<<Il giorno splende un istante ed è subito notte>> fa dire Beckett ad uno dei suoi personaggi in Aspettando Godot.
Gillo Dorfles, appena compiuti i centosette anni, sembra scardinare quest’affermazione trasformando il giorno in lunghi anni di lungimirante critica d’arte, attività pittorica e pensiero filosofico, riducendo la notte ad un puntino lungo la linea dell’orizzonte, guardato attraverso la lente di un miope che sembra a malapena distinguerlo. A venticinque anni, Gillo Dorfles si avvicina alla pittura attraverso composizioni surreali con una tecnica usata dai maestri del Quattrocento: la tempera grassa all’uovo. Fin da subito è chiara la sua matrice d’ispirazione che lo guiderà fino alla produzione più recente.

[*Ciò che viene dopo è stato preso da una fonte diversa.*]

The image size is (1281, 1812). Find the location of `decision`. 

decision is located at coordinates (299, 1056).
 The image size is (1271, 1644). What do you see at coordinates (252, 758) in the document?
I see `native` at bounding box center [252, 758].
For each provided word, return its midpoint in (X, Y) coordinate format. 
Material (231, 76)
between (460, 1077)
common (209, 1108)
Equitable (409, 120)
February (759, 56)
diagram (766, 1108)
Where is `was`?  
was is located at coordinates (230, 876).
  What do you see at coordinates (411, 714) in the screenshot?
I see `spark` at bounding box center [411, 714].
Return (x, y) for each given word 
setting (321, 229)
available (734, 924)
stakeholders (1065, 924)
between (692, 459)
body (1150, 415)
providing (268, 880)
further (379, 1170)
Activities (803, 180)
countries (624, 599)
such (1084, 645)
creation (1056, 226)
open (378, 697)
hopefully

La sua ricerca, riduce la figuratività a semplici simboli pre-esistenti come la croce, il sole, forme archetipe che presiedono il campo del visibile e sono espressioni immediate di coscienza ed incoscienza. Guardando a Kandinskij e Klee, Dorfles afferra la natura primordiale delle cose, ritorna alla linea come elemento primario della forma e crea mondi possibili e fantastici su tela. La creazione di mondi immaginifici ed ideali non mira, però, all’astrattismo bensì a qualcosa che solo pochi anni dopo confluirà nel Movimento di Arte Concreta, di cui Gillo è pioniere insieme a Munari e Soldati nel 1948.
L’arte concreta – il nome può ingannare – è quella che rifiuta la mimesi, la riproduzione della natura, lo spunto dall’esterno ma che mira alla ricerca di forme pure, come fondamenta, basi di partenza e al tempo stesso di arrivo, del dipinto. Il segno muove il pennello, che si tratti di un’espressione grafica elementare consapevole o del tutto inconscia, e giunge a comporre una struttura in cui risiedono, nelle parole dell’artista stesso, <<i progenitori>> di ogni rappresentazione.
Una trama di ghirigori che intessono uno sfondo blu denso e corposo arrivando ad un livello di profondità altro da quello immediato e tangibile delle cose del mondo, di quelle che in termini platonici sono le entità terrene subordinate all’iperuranio. E sembra che proprio da lì, dall’iperuranio, Dorfles abbia chiamato all’appello le figure misteriose e fantastiche del suo periodo più recente, che dagli anni Settanta va ad oggi: il Fustigatore o il Vitriol, figura il cui acronimo chilometrico secondo gli alchimisti sta per “Visita l’interno della terra e, con successive purificazioni, troverai la pietra nascosta”.
Dorfles, come in un’esposizione omnia inaugurata qualche anno fa a Roma, è dentro il tempo; sperimentatore e innovatore (che ha introdotto negli anni Sessanta il termine kitsch in Italia), ha tratto e trae la materia dall’inconscio, la adegua al contingente e la spinge lì dov’è la sorgente di tutto, la pietra nascosta, l’essenza madre.